Sir Sydney Castle Roberts (3 April 1887 – 21 July 1966) was a British author, publisher and university administrator. He was a well-known and popular figure around Cambridge throughout his life,[1] and was recognised as a publisher of skill and distinction.[2][3]
Roberts was born in Birkenhead, the son of Frank Roberts, a civil engineer. He attended Brighton College and Pembroke College, Cambridge.[4] During World War I, he served as a lieutenant in the Suffolk Regiment and was wounded in the Third Battle of Ypres.[5]
He was Secretary of Cambridge University Press from 1922 to 1948, Master of Pembroke College, Cambridge from 1948 to 1958, Vice-Chancellor of University of Cambridge from 1949 to 1951, and Chairman of the British Film Institute from 1952 to 1956. He was an author, publisher and biographer and a noted Sherlockian, being president[6] of the Sherlock Holmes Society of London. According to Jon Lellenberg, Roberts is responsible for the popularisation of the Sherlockian game of criticism.[7]
In 1954 he held the Sandars Readership in Bibliography and his topic was "The evolution of Cambridge publishing.[8]
He was knighted in 1958.[9]
The National Portrait Gallery holds three photographic portraits of Roberts by Elliott & Fry, made in 1949.[10]

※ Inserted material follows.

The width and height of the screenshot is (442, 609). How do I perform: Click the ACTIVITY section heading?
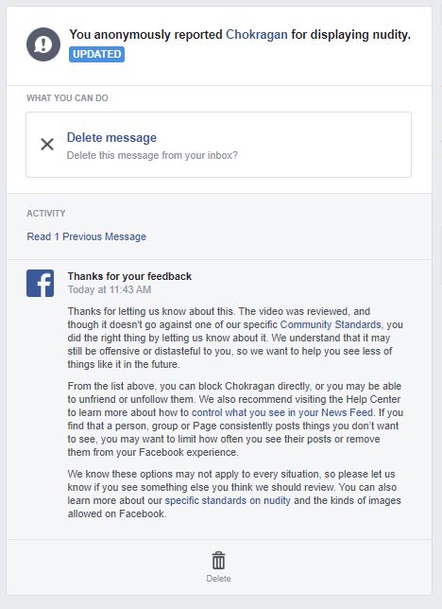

He married, firstly, Irene Wallis (died 1932), daughter of Arnold Joseph Wallis, Fellow of Corpus Christi College, Cambridge. They had two daughters and a son. After her death, in 1938, he married a second time to Marjorie Dykes, widow of Dr Meredith Blake Robson Swann. Roberts was stepfather to Hugh Swann,[11] cabinet maker to Queen Elizabeth II, and of Michael Swann, former chairman of the BBC.